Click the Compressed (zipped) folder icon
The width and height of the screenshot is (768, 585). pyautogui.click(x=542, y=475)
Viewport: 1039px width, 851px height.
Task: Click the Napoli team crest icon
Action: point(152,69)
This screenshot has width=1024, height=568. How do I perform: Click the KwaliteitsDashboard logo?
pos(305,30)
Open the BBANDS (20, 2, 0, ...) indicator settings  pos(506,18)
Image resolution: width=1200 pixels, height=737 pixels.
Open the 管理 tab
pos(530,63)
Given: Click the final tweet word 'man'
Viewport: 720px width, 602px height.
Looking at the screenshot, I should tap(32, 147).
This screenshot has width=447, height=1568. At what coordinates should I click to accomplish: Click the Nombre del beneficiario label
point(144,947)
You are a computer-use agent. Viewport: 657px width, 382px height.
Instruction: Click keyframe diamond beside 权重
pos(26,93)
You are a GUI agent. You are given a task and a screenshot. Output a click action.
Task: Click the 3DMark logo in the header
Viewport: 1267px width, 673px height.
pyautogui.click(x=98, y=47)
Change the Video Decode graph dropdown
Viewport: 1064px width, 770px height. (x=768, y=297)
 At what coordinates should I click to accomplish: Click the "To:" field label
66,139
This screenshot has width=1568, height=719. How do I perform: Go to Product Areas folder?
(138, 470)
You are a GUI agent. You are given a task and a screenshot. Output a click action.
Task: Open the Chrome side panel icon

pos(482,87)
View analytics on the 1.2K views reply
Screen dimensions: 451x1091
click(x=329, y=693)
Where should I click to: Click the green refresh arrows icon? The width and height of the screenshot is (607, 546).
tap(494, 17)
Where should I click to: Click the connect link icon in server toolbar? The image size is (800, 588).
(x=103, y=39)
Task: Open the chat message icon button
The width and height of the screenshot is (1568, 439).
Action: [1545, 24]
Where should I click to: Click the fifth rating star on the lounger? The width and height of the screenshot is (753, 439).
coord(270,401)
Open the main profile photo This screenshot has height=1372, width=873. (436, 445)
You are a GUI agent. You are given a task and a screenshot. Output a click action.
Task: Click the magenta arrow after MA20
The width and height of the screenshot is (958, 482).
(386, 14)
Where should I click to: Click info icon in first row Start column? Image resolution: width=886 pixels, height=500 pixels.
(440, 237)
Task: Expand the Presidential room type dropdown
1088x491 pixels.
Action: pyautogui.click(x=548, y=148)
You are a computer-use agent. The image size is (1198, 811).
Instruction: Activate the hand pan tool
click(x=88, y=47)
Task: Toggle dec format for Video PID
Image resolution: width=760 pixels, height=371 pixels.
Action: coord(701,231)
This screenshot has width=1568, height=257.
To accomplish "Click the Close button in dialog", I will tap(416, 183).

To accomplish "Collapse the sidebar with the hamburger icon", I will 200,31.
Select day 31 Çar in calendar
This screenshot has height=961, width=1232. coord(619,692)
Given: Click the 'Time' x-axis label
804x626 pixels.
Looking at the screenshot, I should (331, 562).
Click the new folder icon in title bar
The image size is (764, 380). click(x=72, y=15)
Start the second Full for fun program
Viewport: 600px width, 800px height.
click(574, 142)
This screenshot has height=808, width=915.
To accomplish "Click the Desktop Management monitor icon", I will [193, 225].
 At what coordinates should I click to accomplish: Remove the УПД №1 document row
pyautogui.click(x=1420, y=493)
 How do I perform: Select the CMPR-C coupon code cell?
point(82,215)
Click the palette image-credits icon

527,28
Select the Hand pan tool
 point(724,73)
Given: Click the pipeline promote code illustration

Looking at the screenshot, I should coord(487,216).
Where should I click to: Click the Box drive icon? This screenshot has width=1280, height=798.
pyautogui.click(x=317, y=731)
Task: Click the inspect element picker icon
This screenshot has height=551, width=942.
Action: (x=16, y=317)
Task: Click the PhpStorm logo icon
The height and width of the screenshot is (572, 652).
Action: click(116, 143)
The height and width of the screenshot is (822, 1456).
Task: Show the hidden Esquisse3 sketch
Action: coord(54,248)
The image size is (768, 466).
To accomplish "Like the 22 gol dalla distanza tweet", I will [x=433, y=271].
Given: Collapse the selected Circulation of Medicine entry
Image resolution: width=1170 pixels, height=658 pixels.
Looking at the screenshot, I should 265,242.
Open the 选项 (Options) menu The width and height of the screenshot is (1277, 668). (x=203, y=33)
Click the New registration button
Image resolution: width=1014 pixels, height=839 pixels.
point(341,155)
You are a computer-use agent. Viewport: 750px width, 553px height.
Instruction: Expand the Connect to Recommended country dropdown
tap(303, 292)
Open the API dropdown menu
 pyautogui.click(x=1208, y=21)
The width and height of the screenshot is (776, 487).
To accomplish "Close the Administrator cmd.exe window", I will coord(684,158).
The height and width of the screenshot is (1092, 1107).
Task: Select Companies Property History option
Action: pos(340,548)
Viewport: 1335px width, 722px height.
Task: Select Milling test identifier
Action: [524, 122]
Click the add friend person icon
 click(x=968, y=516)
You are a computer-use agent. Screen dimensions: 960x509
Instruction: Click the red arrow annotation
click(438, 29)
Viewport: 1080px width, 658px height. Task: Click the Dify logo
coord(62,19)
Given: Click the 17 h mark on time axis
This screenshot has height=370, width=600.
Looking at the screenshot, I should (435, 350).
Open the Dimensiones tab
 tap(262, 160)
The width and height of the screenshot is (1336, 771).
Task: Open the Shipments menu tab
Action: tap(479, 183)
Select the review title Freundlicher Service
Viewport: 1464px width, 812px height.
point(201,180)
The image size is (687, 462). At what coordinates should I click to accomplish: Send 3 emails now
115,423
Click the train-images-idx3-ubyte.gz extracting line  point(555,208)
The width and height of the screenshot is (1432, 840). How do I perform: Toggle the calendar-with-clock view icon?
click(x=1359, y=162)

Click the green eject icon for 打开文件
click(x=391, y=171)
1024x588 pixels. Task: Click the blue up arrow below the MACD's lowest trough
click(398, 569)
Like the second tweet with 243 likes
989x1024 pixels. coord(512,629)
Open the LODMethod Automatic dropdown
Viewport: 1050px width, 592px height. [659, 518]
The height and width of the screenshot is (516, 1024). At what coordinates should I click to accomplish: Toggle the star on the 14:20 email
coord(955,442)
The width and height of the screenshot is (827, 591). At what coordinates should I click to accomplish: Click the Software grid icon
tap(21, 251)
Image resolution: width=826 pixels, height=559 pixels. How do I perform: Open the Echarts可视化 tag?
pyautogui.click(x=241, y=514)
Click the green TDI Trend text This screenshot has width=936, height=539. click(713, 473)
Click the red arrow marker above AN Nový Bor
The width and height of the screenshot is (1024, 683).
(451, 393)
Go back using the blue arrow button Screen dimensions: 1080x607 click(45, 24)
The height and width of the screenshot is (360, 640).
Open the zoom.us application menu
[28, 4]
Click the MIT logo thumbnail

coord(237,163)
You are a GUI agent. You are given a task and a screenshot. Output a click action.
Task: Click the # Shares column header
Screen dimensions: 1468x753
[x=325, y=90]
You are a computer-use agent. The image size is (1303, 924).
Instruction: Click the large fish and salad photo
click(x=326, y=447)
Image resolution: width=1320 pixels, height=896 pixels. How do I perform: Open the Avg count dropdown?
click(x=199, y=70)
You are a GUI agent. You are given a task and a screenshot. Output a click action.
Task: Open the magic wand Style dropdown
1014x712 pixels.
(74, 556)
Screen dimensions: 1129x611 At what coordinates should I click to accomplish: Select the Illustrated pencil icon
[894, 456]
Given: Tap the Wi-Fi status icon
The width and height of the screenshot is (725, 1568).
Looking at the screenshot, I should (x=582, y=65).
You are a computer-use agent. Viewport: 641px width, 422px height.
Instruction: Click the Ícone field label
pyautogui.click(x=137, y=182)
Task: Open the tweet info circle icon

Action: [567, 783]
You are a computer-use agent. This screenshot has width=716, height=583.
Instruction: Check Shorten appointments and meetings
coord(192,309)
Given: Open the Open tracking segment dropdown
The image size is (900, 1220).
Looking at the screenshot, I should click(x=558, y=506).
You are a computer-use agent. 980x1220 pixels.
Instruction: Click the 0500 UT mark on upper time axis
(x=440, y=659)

**********

Task requirements |
Please give a count of the lines in the records where the word "header" occurs, with nothing besides it.

Result of the exercise |
2